HistGradientBoostingClassifier slow in prediction mode

scikit-learn / scikit-learn

scikit-learn: machine learning in Python

https://scikit-learn.org

BSD 3-Clause "New" or "Revised" License

60.19k stars 25.42k forks source link

HistGradientBoostingClassifier slow in prediction mode #16429

Open SebastianBr opened 4 years ago

SebastianBr commented 4 years ago

While HistGradientBoostingClassifier is 100 faster than GradientBoostingClassifier when fitting the model, I found it to be very slow in case of predicting the class probabilities, in my case about 100 times slower :-(

For example: GradientBoostingClassifier: 3.2 min for training for 1 million examples. 32 ms for 1000 predictions. HistGradientBoostingClassifier: 7s for training. 1s for 1000 predictions

ogrisel commented 4 years ago

Indeed the prediction latency was optimized for GradientBoostingClassifier and we haven't really done similar work for the newer HistGradientBoostingClassifier.

Just to clarify, do you predict on a batch of 1000 samples in a single numpy array or do you call 1000 times the predict method with 1 sample at a time?

ogrisel commented 4 years ago

We need to do a profiling session with py-spy with the --native flag to spot the performance bottleneck:

https://github.com/benfred/py-spy

ogrisel commented 4 years ago

ping @jeremiedbb

NicolasHug commented 4 years ago

Thanks for the report @SebastianBr . Do you observe a similar difference when predicting for 1 million samples instead?

The prediction of the HistGB is multi-threaded, but the regular GB isn't. With 1000 samples, the thread spawning might be too much of an overhead. If you have time, I'm interested to see what it does if you set OMP_NUM_THREADS to 1.

@ogrisel , just a side note, we parallelize the _raw_predict (i.e. decision_function), but not the decision_function_to_proba method which is sequential. There's room for improvement here, though I doubt this is the issue

Indeed the prediction latency was optimized for GradientBoostingClassifier

Curious, what are you referring to?

SebastianBr commented 4 years ago

Just to clarify, do you predict on a batch of 1000 samples in a single numpy array or do you call 1000 times the predict method with 1 sample at a time? I predict on a batch.
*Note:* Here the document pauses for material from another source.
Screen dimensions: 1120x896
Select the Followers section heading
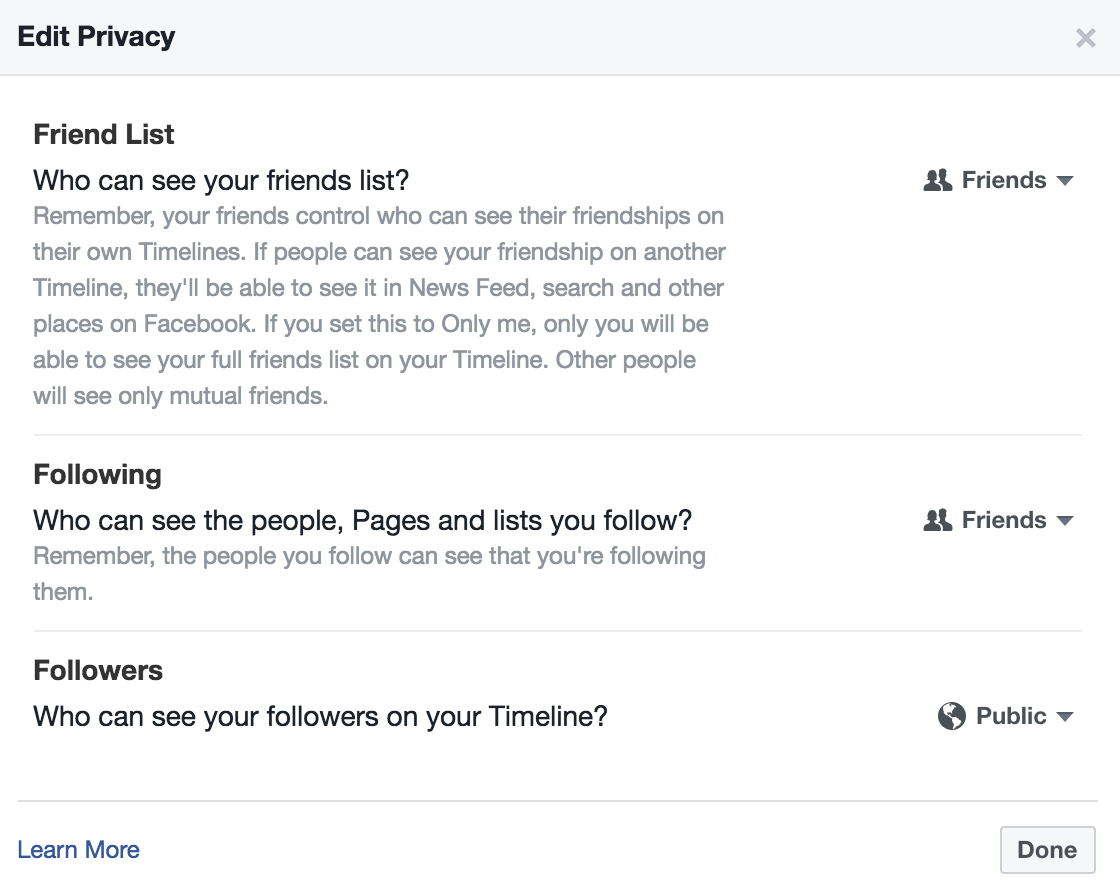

I tested it again on larger datasets. Starting from 100k GB and HGB are indeed about equally fast. It seems there is some overhead that is probably not relevant in most cases. But since I often have smaller batches of 10 to 1000 examples and need in predictions in real-time HGB isn't in good choice for me currently.

Do you see any chance for an improvement?
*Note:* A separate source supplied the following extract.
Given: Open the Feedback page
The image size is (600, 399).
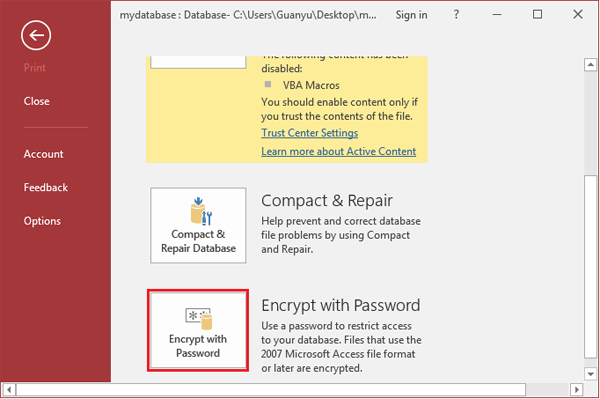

ogrisel commented 4 years ago

@ogrisel , just a side note, we parallelize the _raw_predict (i.e. decision_function), but not the decision_function_to_proba method which is sequential. There's room for improvement here, though I doubt this is the issue

I agree.

Indeed the prediction latency was optimized for GradientBoostingClassifier Curious, what are you referring to?

I remember that @pprett spent a lot of time profiling the predict method of GradientBoostingClassifier to make sure that prediction latency on small batches would be as low a possible.

SebastianBr commented 4 years ago

Oh I see I haven't tried OMP_NUM_THREADS. It isn't a parameter, so where can I set it?

ogrisel commented 4 years ago

OMP_NUM_THREADS is an environment variable. Try to set it to 1 to run in sequential mode on small batches.

NicolasHug commented 4 years ago

Oh I see I haven't tried OMP_NUM_THREADS. It isn't a parameter, so where can I set it?

It's an environment variable, you can do OMP_NUM_THREAD=1 python the_script.py

Do you see any chance for an improvement?

Yes. The first obvious thing is to check whether this is indeed a thread overhead issue, and if so, only parallelize the code if the number of samples is high enough. The second one is to pack the tree structure so that it optimizes cache hits and stuff.

SebastianBr commented 4 years ago

Thanks for the info. I benchmarked the prediction with OMP_NUM_THREAD=1 and it was actually slower. For example, the smallest batch I tested of size 5 was 25 ms with one thread and 16 ms with multithreading.

So it seems the overhead lies in the method itself.

NicolasHug commented 4 years ago

interesting, thanks

I'll run a few benchmarks on my side. From what I remember, we're consistently faster than LightGBM and XGBoost on prediction (but I haven't tested against the regular GB estimators)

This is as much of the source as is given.